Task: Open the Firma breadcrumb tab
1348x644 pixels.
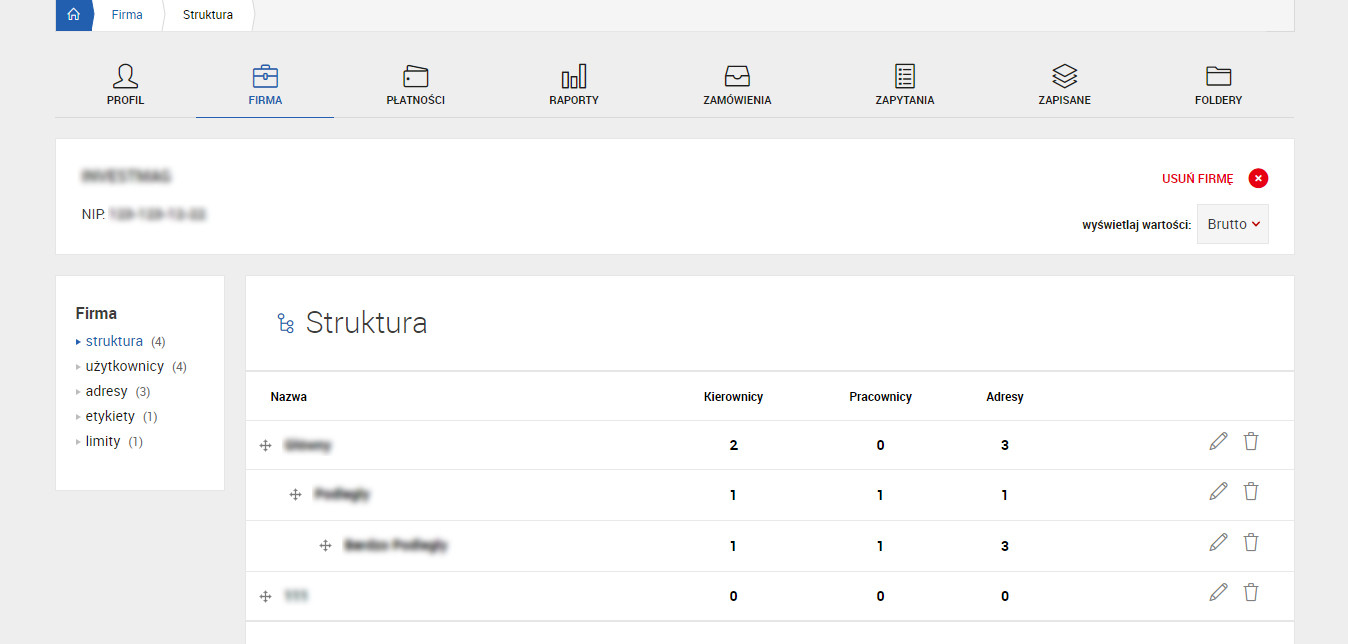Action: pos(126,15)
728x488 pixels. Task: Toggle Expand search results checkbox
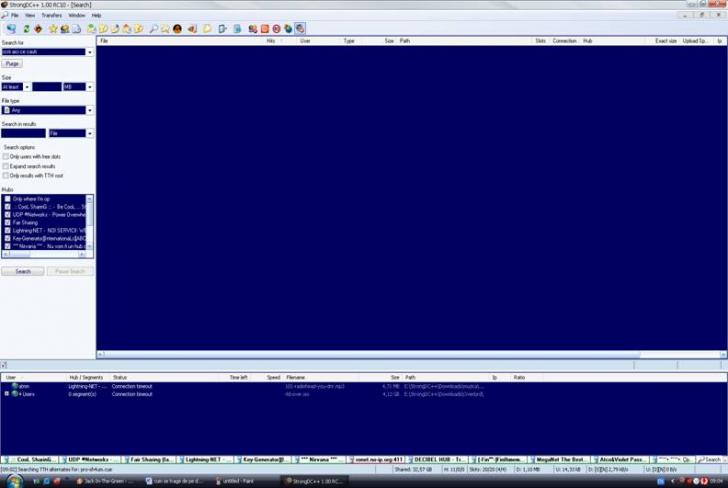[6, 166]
....
◆ What you are asked to do ◆
Give back an exact copy of the material above, omitting the pictures.

◆ Solved exercise ◆
Task: Open the Firma breadcrumb tab
1348x644 pixels.
Action: pos(126,15)
728x488 pixels. Task: Toggle Expand search results checkbox
[6, 166]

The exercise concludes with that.